* **TASKS TO PERFORM**:
1) Retype the essay on interns and AI between "We did it anyway, without" and "with spiky capabilities.", inclusive.
2) According to the essay on interns and AI, what are the dips where the intern works?

On The Obsolescence Of Interns In The Age of AI
Even in the era of LLMs, interns are great to have on the team.
Hiring a software engineering intern in the summer of 2025 was a controversial decision among the founder circles I run in.
We are a small startup. We are proud of our lean burn rate. And we exist in a moment where, for twenty dollars a month, you can have a coding agent that knows every library in existence and never sleeps.
An intern, by contrast, has short tenure with high onboarding overhead, likely knows very little about your tech stack, and requires time from your senior engineers to explain things.
We did it anyway, without regret.
Andrej Karpathy highlighted, in his “2025 Year in Review”, the concept of Jagged Intelligence. He notes that we aren’t “growing animals” that get smarter at everything simultaneously; we are “summoning ghosts” with spiky capabilities.
These models are genius polymaths in verifiable domains, but simultaneously “confused and cognitively challenged grade schoolers” when navigating novel environments.
This “jagged” profile creates the perfect spot for interns. The model performs at a genius level in the spikes: the syntax, the boilerplate, the error checking. The intern works in the dips: the product context, user empathy, trade-offs in conflicting goals.
Karpathy additionally notes that:
Regular people benefit a lot more from LLMs compared to professionals
What this all meant for us is that the traditional tax on hiring interns, namely the mentorship bandwidth, became much easier to accommodate.
In the old days (a year ago), if an intern didn’t understand a React hook or a complex backend pattern, they had to spend three hours hoping to find something related on Stack Overflow, or tap a senior engineer on the shoulder.
But this summer, our intern could just ask the agent and get an answer tailored to our codebase and norms.
We also had an assigned mentor, one of our lead engineers, to give guidance on “the dips.” They’d stand together at the whiteboard talking through problems and solutions. Discussing why we prioritized one feature over another, and things like why we would want to use a CDN in specific scenarios.
After a few of these sessions, as our intern worked with Claude to implement features, there was a profound learning: Claude always needed guidance on the things discussed at the whiteboard. And rarely about the actual code.
The thinking, the debating, the architectural trade-offs were the actual job! Those were the important things to learn from the internship. That’s the “engineering” in “software engineering”.

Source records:
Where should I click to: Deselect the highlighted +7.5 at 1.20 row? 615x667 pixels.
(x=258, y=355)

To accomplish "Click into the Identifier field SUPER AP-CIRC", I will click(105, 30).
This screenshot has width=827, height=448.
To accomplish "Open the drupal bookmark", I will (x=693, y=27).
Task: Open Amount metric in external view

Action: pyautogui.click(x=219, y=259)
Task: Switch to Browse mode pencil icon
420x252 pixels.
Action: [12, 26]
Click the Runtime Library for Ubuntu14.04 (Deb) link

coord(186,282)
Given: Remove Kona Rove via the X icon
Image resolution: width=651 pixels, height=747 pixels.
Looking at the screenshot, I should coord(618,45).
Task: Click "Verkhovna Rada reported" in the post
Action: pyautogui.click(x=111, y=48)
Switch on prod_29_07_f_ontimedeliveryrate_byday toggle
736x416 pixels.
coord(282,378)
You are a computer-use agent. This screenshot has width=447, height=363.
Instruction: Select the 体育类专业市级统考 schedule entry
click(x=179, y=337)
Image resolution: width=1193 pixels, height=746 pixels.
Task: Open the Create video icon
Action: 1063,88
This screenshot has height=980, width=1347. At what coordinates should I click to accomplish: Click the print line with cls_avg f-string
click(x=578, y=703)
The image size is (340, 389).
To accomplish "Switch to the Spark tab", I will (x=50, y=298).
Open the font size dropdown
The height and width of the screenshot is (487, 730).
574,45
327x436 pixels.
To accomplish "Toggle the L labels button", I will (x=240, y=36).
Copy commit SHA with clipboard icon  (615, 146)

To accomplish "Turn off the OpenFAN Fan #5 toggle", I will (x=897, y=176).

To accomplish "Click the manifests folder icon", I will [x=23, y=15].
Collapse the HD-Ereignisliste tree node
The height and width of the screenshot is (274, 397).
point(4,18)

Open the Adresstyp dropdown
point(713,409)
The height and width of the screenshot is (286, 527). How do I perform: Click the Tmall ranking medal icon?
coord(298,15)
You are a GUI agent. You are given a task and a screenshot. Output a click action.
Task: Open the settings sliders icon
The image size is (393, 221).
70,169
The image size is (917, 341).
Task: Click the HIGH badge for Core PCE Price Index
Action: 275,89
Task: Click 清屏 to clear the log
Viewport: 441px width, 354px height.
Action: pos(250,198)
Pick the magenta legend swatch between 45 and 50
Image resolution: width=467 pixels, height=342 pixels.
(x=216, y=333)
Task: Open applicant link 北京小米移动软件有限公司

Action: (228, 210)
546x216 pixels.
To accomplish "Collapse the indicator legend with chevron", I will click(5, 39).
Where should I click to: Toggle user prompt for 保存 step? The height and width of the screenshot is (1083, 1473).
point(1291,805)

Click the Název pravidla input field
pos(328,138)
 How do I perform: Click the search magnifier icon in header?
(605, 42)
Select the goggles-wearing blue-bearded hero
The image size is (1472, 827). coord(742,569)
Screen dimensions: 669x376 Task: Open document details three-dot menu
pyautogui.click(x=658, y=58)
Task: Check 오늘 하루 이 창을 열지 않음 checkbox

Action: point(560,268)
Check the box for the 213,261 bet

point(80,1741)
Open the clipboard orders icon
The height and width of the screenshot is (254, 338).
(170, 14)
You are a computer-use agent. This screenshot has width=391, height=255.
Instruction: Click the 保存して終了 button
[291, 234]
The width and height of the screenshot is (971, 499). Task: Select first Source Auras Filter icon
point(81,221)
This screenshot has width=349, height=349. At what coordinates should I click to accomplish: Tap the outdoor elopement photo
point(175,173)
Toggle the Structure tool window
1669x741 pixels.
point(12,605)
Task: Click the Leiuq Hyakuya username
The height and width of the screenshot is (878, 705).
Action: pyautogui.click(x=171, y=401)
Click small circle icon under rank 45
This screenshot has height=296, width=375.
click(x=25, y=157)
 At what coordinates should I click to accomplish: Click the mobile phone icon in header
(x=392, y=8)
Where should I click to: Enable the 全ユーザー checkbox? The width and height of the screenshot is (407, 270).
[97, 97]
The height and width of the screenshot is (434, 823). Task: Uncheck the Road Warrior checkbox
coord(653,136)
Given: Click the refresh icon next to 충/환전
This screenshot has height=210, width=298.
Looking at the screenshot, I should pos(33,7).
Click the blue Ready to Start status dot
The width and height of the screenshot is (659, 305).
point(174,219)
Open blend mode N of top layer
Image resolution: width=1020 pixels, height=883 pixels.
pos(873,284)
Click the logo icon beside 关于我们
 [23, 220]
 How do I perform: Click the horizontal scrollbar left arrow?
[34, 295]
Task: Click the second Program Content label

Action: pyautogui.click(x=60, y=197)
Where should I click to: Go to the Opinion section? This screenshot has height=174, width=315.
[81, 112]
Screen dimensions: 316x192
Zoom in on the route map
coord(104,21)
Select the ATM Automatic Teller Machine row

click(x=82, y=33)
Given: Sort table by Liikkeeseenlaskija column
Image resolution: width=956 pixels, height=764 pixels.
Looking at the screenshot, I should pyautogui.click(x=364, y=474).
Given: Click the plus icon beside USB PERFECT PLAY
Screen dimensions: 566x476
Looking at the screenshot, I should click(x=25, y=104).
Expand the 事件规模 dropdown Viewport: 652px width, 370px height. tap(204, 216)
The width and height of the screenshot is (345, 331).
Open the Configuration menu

* **EXERCISE SOLUTIONS**:
1)
We did it anyway, without regret.
Andrej Karpathy highlighted, in his “2025 Year in Review”, the concept of Jagged Intelligence. He notes that we aren’t “growing animals” that get smarter at everything simultaneously; we are “summoning ghosts” with spiky capabilities.

2)
- the product context
- user empathy
- trade-offs in conflicting goals